(Stored data)
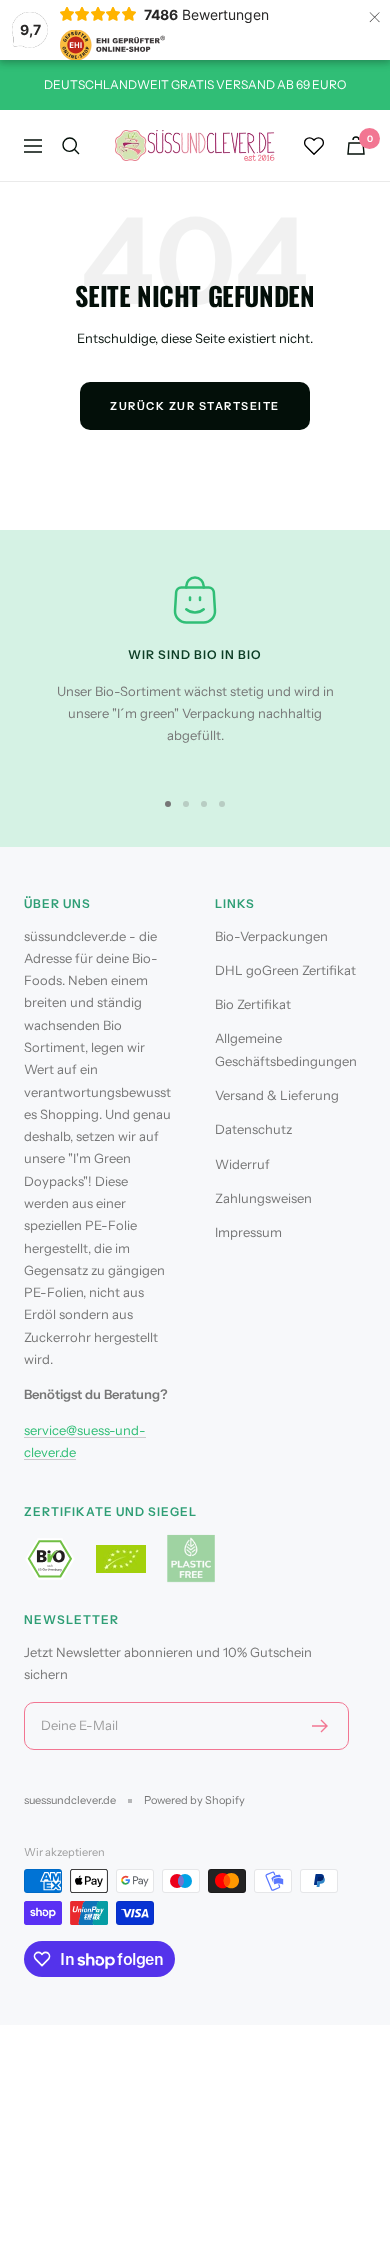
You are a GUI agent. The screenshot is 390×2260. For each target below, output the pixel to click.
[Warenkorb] (356, 145)
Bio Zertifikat (253, 1004)
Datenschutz (253, 1129)
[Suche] (71, 146)
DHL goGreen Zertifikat (285, 970)
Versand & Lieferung (277, 1095)
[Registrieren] (320, 1726)
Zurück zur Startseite (195, 406)
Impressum (248, 1232)
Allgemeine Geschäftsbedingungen (286, 1049)
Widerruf (242, 1164)
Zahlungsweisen (263, 1198)
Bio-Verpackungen (271, 936)
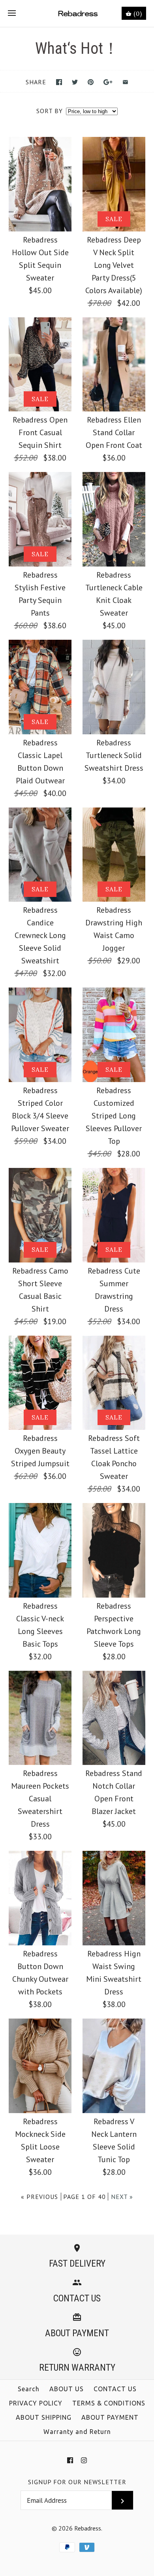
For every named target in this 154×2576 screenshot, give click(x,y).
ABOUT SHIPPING (43, 2417)
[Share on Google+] (108, 82)
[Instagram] (84, 2460)
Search (28, 2388)
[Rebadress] (77, 13)
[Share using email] (125, 82)
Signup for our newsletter (77, 2482)
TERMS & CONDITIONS (108, 2403)
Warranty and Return (77, 2431)
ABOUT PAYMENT (110, 2417)
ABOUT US (66, 2388)
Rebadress (87, 2528)
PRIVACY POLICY (35, 2403)
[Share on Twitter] (75, 82)
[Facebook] (70, 2460)
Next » (122, 2197)
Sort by (49, 111)
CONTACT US (115, 2388)
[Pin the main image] (91, 82)
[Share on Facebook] (59, 82)
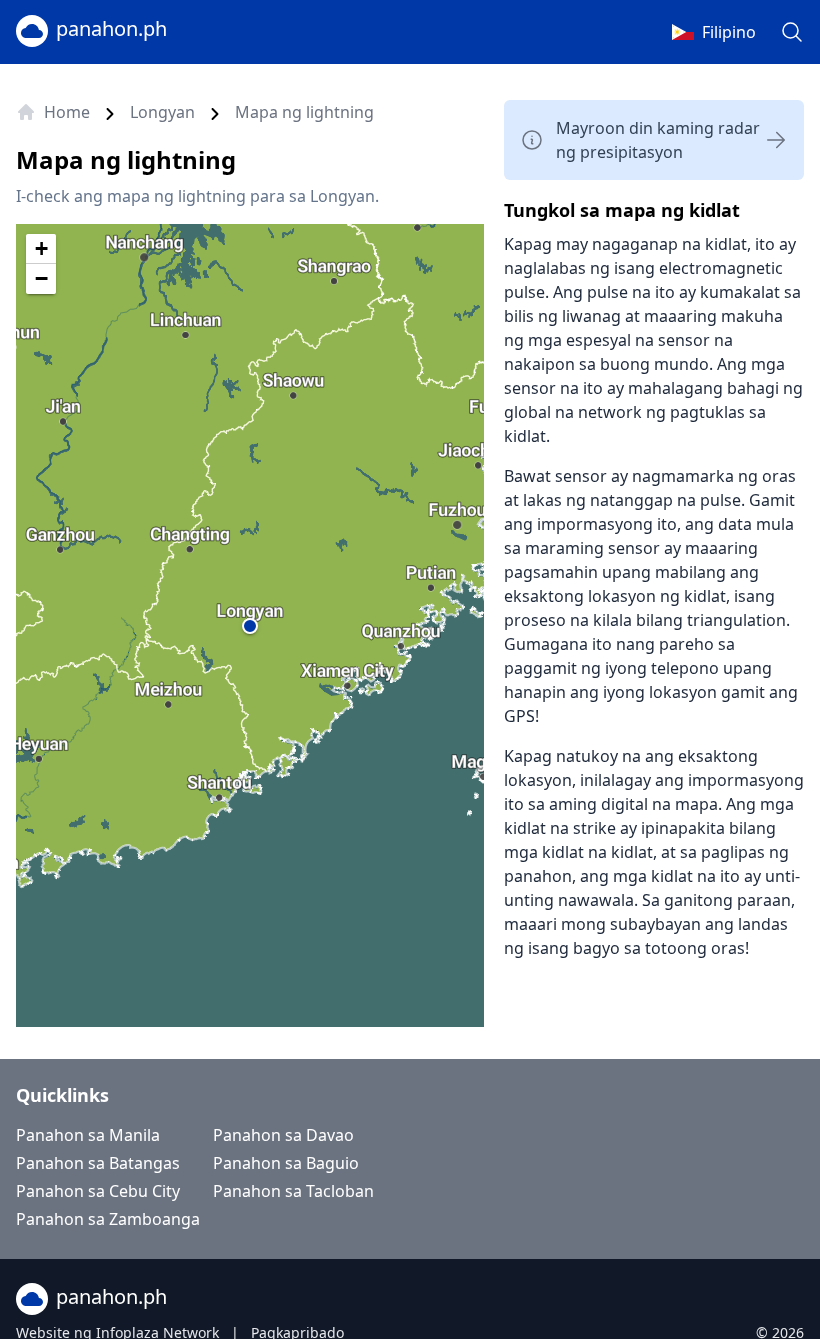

WHAT IS EXPECTED: Using the entries, count how many lines contain the string "Zertifikat". Write only the number.

WRITTEN REPLY: 2